El fútbol es el deporte que más pasiones despierta en todo el mundo. Desde Perú hasta Nueva Zelanda, incluso en países azotados diariamente por el terrorismo como Siria o Iraq. Supone una vía de escape para millones de personas ávidas de satisfacciones en una sociedad en estado crítico. En estos tiempos tan convulsos es necesario imbuirse de belleza. Necesitamos irremediablemente nutrirnos de ídolos, sobre todo de deportistas que consigan atraer nuestra atención y que enciendan la mecha de las emociones más explosivas. Los sentimientos más indescriptibles que solamente un tipo, de nacionalidad argentina, puede aflorar por su innata habilidad con un esférico. Creo que mi exposición inicial no puede esconder más su nombre y apellido, aunque nos hayamos «aburrido» de mencionarlo en todos los rincones del planeta. Lionel Messi ha sido el protagonista, en los últimos diez años, de relatos y épicas que han enloquecido hasta a sus enemigos. Quien dude de su liderazgo y de su capacidad para emocionarnos no merece formar parte de su universo, un lugar donde la locura, la magia, la inverosimilitud y la ambición le confieren la distinción de leyenda.
Su modus operandi es muy sencillo: jugar sin correr.

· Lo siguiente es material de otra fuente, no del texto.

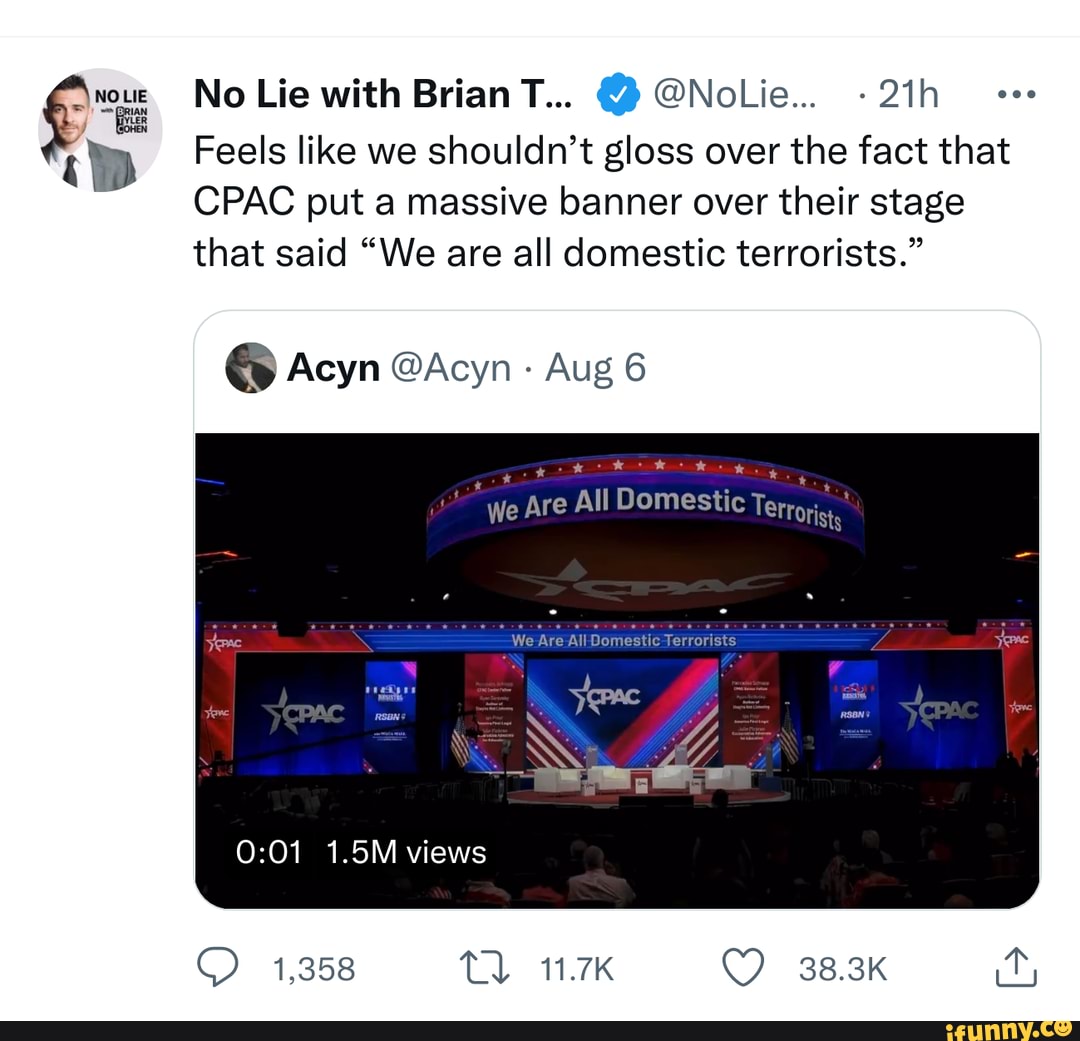Click the 1,358 replies count

coord(313,969)
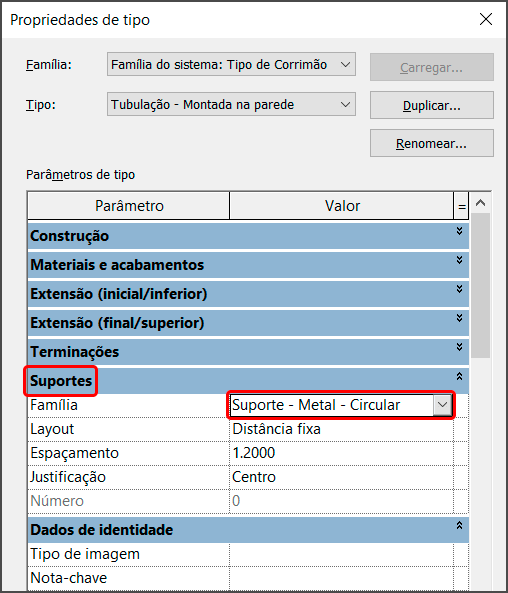Edit the Espaçamento value 1.2000

pos(341,453)

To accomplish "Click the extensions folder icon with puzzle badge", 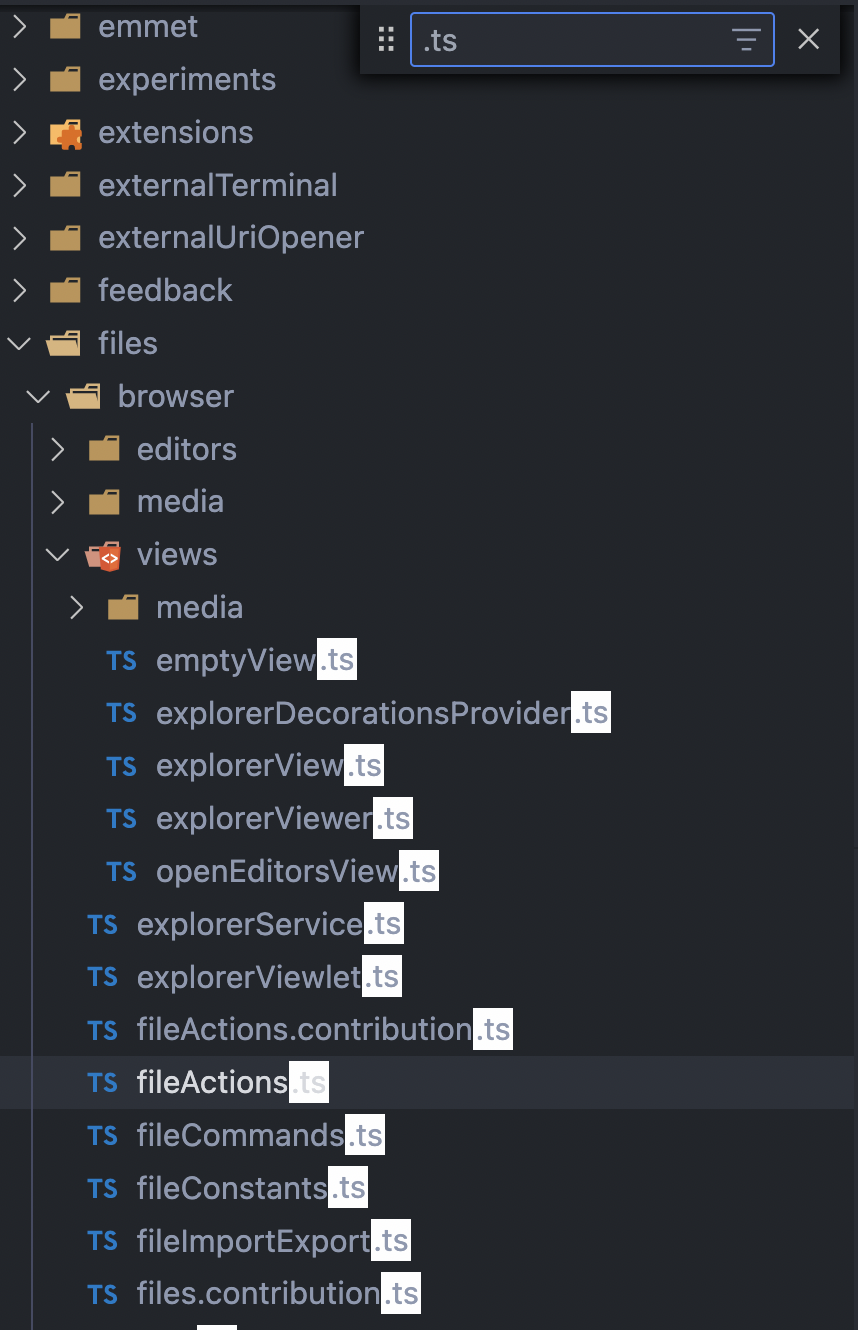I will pyautogui.click(x=64, y=132).
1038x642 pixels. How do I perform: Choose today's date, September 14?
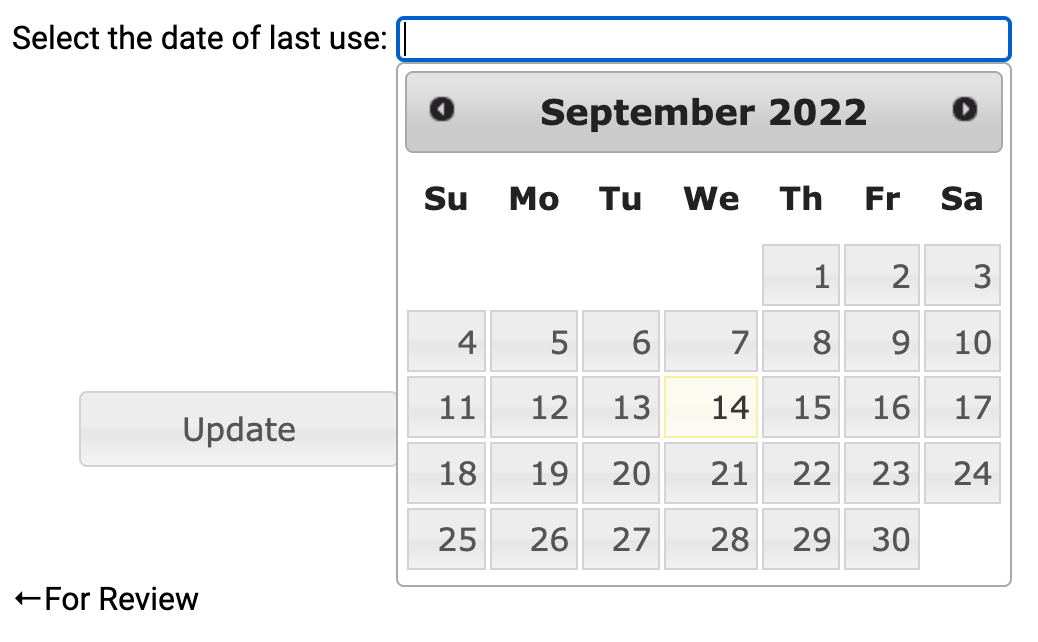[x=711, y=407]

Solo él puede hacerlo. Es irreductible e indefendible. Sus maniobras desquician a rivales que no logran descifrar las fórmulas de su extenso repertorio. No existe el antídoto para aniquilar a un jugador sobrenatural, nacido con un balón pegado al pie, que obra milagros un día sí y otro también. Nunca decepciona. Agradezco a este deporte, hipnotizado por los poderes paranormales del futbolista rosarino, por proyectar su supremacía y dibujar en los escenarios de todo el mundo sus movimientos tanto horizontales como verticales. Todos ellos trazados con absoluta precisión. Nadie es capaz de generar tanta admiración como Lionel. Un galáctico con apodo, la Pulga, muy habitual en su país natal. Aun así, es prácticamente imposible atribuirle solamente uno. Los adjetivos para definirle son incontables. Sus detractores, ataviados de blanco y motivados por la amenaza de su destructiva presencia, son reacios a reconocer su abrumadora superioridad en un juego gobernado por unos cuantos elegidos. Se aferran, con todas sus fuerzas, a una «máquina» tan letal como es Cristiano Ronaldo. El portugués, obsesionado por su afán de protagonismo en los círculos donde sus líneas de acción son más productivas, y no me refiero en los espacios donde el balón circula con diferentes velocidades, se resiste a caer en el inevitable lamento de coincidir en el tiempo con el mejor jugador de la historia.
Sé que durante los próximos años, incuantificables, podré disfrutar de la autenticidad de un futbolista que, en cualquier época, hubiera maravillado a profesionales y aficionados con conceptos antagónicos asociados a planteamientos tácticos y vinculados, indefectiblemente, a aspectos ofensivos o defensivos. Sistemas complejos y barreras infranqueables para cualquiera, menos para Messi. El único que encuentra soluciones y que ha alcanzado cotas inimaginables para el resto de los mortales. Pero mi gran temor es que llegue el día de su retirada. Ojalá que jamás se produzca. Aunque mi deseo sea irreal, me niego a descubrir cómo será el fútbol sin su silueta. Dejaré de creer en un deporte maniatado, innecesariamente, por el dinero y el marketing.